I'm seriously considering getting an new filter. I have an AC50 (on another tank) that is very quiet and I'm considering getting an AC 70 or 110 (I have a 40l with malawi guys). 
What do you guys think?
thanks


----------



## kenko (Jan 19, 2012)

I'm not biased, ok well maybe a bit, but I've recently migrated most of my hang on filters from old-school Whispers to AC's - which includes 8 AC70s, 2 AC50s, 1 AC110 and a AC30.  
Clean up is a snap, don't have to worry about rebuying filter media (such as the razor selling business model), and the oldest ones I have seemingly have very little issues aside from the occasional sand grains. I also like the openness of the filter tray, as you can customize with your specific needs. Good stuff, especially when my LFS has their annual crazy cheap sale. :thumb:


----------



## JimA (Nov 7, 2009)

I totally gave up on HOBs as this is a never ending ongoing event with these things. Best thing I ever did was get a canister and rigged up my own spraybar.


----------



## Timon (Apr 10, 2012)

thanks you both for your replies.
I like HOBs because they are relatively inexpensive compared to canisters with same gph abilities.


----------



## JimA (Nov 7, 2009)

Timon said:


> thanks you both for your replies.
> I like HOBs because they are relatively inexpensive compared to canisters with same gph abilities.


 Would agree with that but after going through quite a few HOBs for that very reason a canister just made sense.


----------



## kenko (Jan 19, 2012)

Yes, and makes sense with a tank or two, but in my case, the costs would've been outrageous. So, I do use 3 canisters on my more showier tanks... And that's why I like ACs in my fishroom, as you get a bit of both worlds without paying those on-going costs - like previously mentioned razor business model - and I can quickly and efficiently clean them. Plus, the wattage draw is reasonable and if I need to move or add extra filtration, it is very modular for me. So sure, it all depends on ones budget and needs.


----------



## 13razorbackfan (Sep 28, 2011)

You can pull up on the housing that the impeller sits in and drop back in gently not forcing it down. That helps sometimes. What I have done is pull the impeller...lube the magnet and the shaft(what I can actually get to as the bushings do not come off) and then while it is still out in your hand run the magnet back and forth getting the vasoline do go up into the shaft. You can also use silicone grease.

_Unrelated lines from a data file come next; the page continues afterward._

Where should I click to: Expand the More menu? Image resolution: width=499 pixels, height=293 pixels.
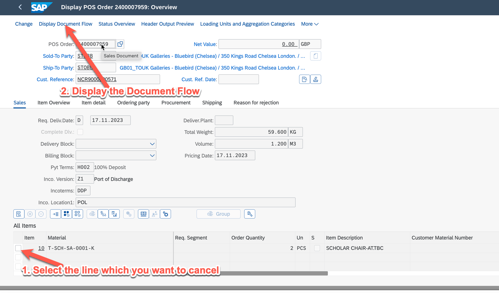[309, 24]
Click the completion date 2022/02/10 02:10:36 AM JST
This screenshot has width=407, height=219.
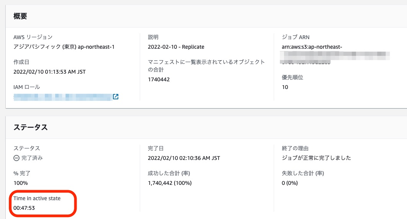[184, 158]
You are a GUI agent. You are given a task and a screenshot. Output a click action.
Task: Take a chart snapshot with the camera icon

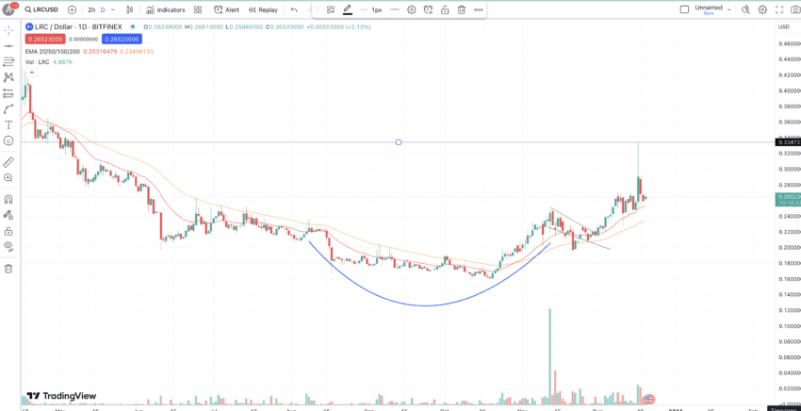(x=796, y=9)
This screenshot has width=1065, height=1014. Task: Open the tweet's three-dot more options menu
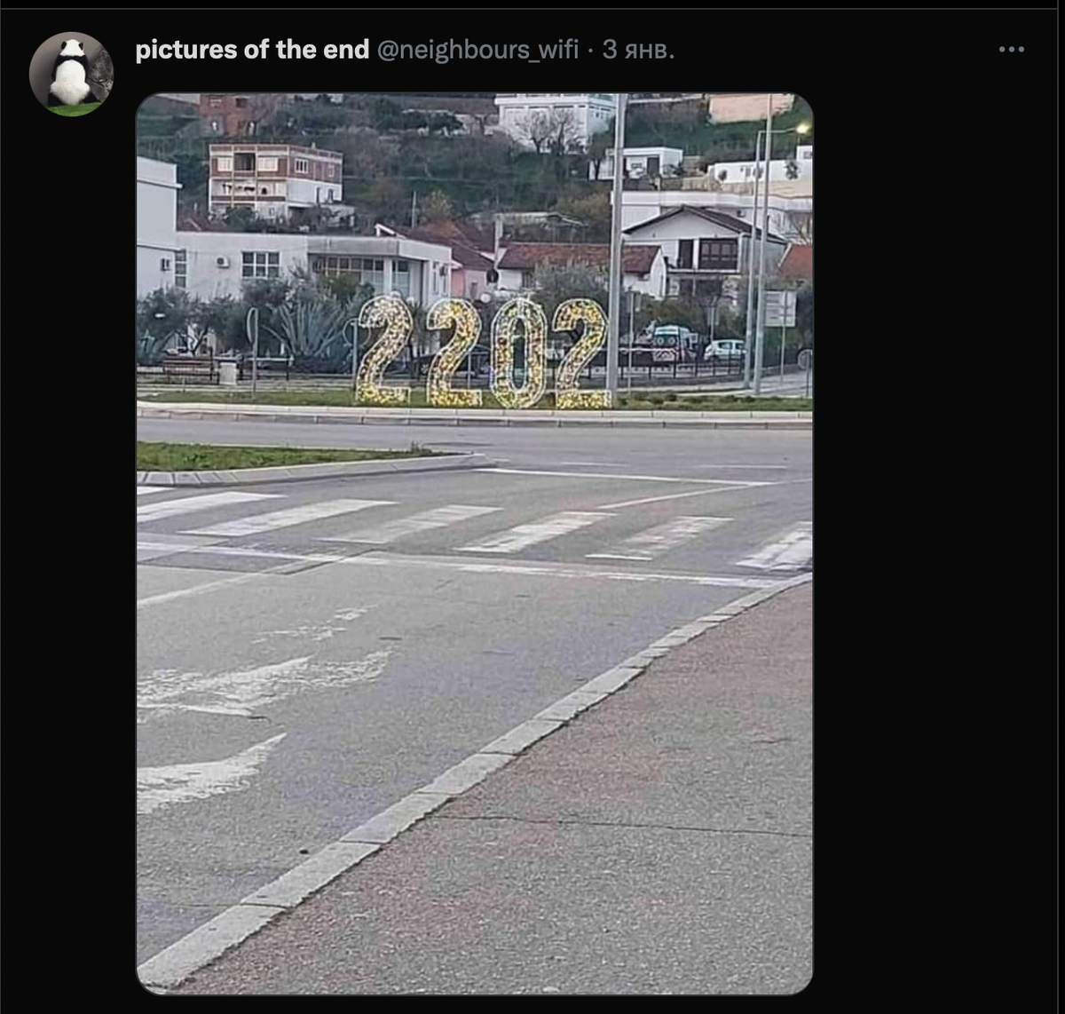pos(1011,50)
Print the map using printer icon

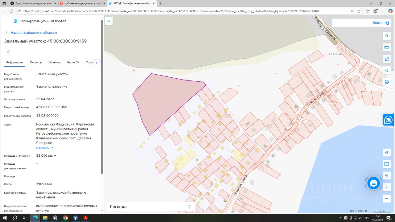click(x=387, y=82)
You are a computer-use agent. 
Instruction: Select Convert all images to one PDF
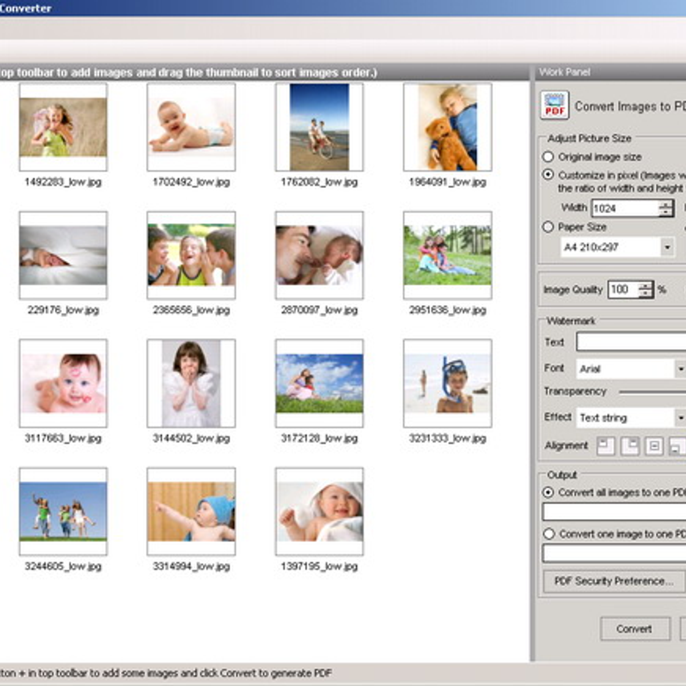(548, 492)
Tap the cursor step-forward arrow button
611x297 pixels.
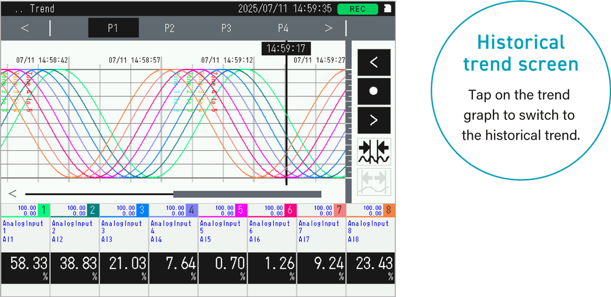pyautogui.click(x=374, y=120)
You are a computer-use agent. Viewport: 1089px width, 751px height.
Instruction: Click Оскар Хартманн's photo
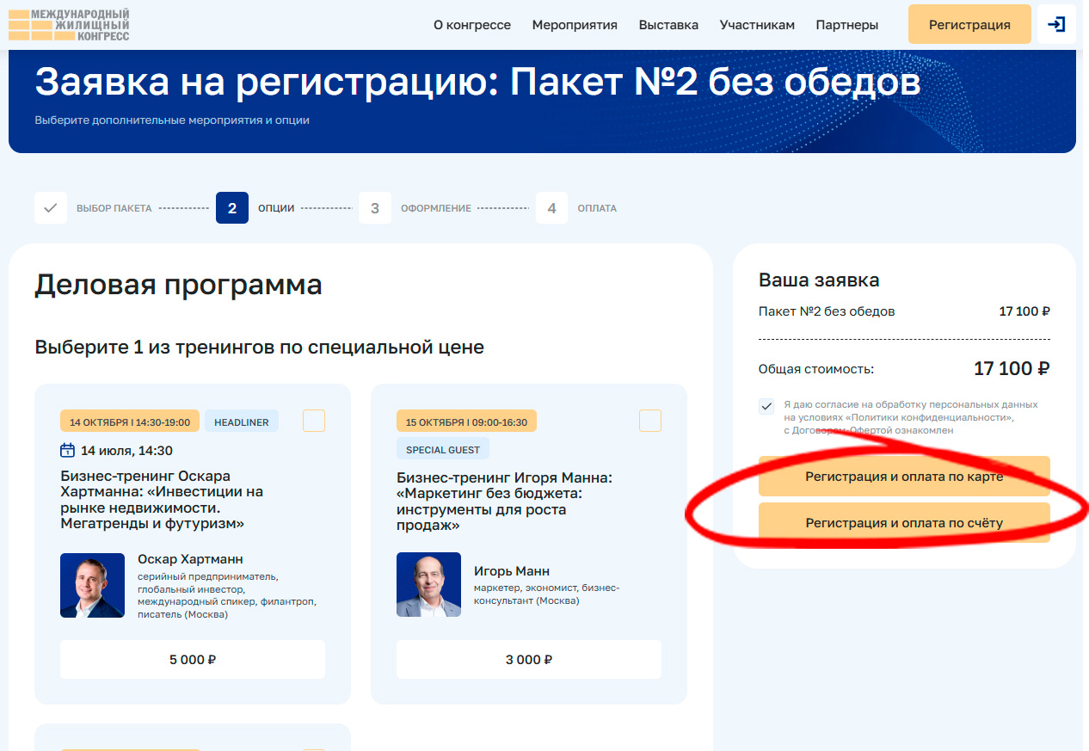coord(92,585)
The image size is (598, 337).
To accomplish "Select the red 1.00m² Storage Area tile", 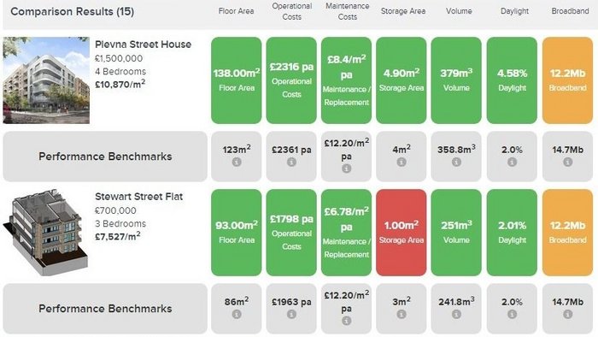I will (x=402, y=233).
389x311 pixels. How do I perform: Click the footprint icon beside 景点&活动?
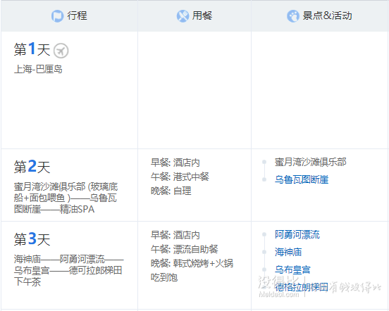click(x=293, y=16)
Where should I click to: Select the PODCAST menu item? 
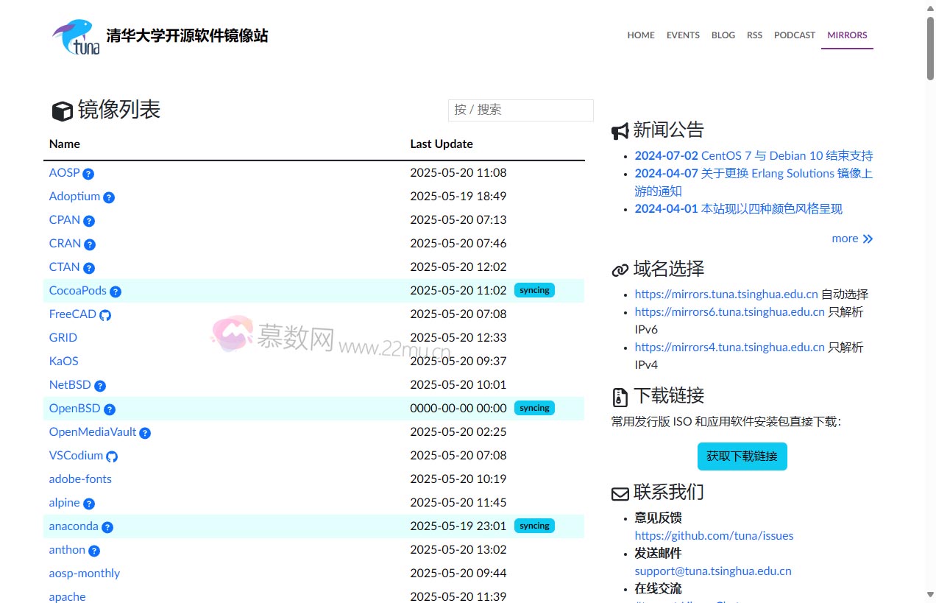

If that doesn't work...get a new impeller.

On a side note...make sure when doing water changes that the filter is completely full of water before turning it back on. It needs to be full. I also never clean my impellers unless they are jammed or have something stuck down in there. The slime that builds up keeps the shaft lubricated and the slime buildup on the magnet keeps it moving smoothly inside the chamber it sits in.

HTH


----------



## Timon (Apr 10, 2012)

thanks for the advises guys.


----------



## frosty1 (Mar 6, 2010)

Call customer service number. I have an Emperor 400 that had similar issues and a new impellar, housing and cover was promply sent out and problem solved.

 l bet they will do the same for you.


----------



## AfricanLove (Jan 2, 2012)

Do you by any change have like pillow stuffing raped around the impeller to stop sand from being sucked up


----------



## vann59 (Jun 20, 2011)

Also, if you have fine sand, it's a killer of impellers in any filter where the filtration is downstream from the impeller.


----------



## Timon (Apr 10, 2012)

thanks a lot for all the inputs!!
i went to my local dealer which is fantastic by the way and they needed the filter to have it sent to the furnisher and since it is my only filter for this tank (just realized that it was a mistake) i couldn't have no filtration so i solved the problem by getting 1 AC70 and 1 AC50 which are more performant in terms of GPH (total of 500gph) and energy consumption (12W) instead of 350gph and ~20W for the marine land!
I have to say that both ACs together are WAY more quiet then the penguin!!

Thanks a LOT everyone!!


----------



## 13razorbackfan (Sep 28, 2011)

vann59 said:


> Also, if you have fine sand, it's a killer of impellers in any filter where the filtration is downstream from the impeller.


Yep...redid my tank today with new sand and some got in my impeller. It was super loud. I pulled up on the impeller housing till it went away. Going to take it apart tomorrow and clean. Can't wait to get new canister filter....


----------



## vann59 (Jun 20, 2011)

Timon said:


> thanks a lot for all the inputs!!
> i went to my local dealer which is fantastic by the way and they needed the filter to have it sent to the furnisher and since it is my only filter for this tank (just realized that it was a mistake) i couldn't have no filtration so i solved the problem by getting 1 AC70 and 1 AC50 which are more performant in terms of GPH (total of 500gph) and energy consumption (12W) instead of 350gph and ~20W for the marine land!
> I have to say that both ACs together are WAY more quiet then the penguin!!
> 
> Thanks a LOT everyone!!


I hope you didn't just swap it out for another filter. If you put on a new filter which isn't cycled, your fish will die unless you cycle it again. Your bio media on the penguin is on the biowheel.


----------



## Timon (Apr 10, 2012)

i put the biowheel under the ceramic beads of the AC filter for the beads to be colonized!
thanks for the heads up though


----------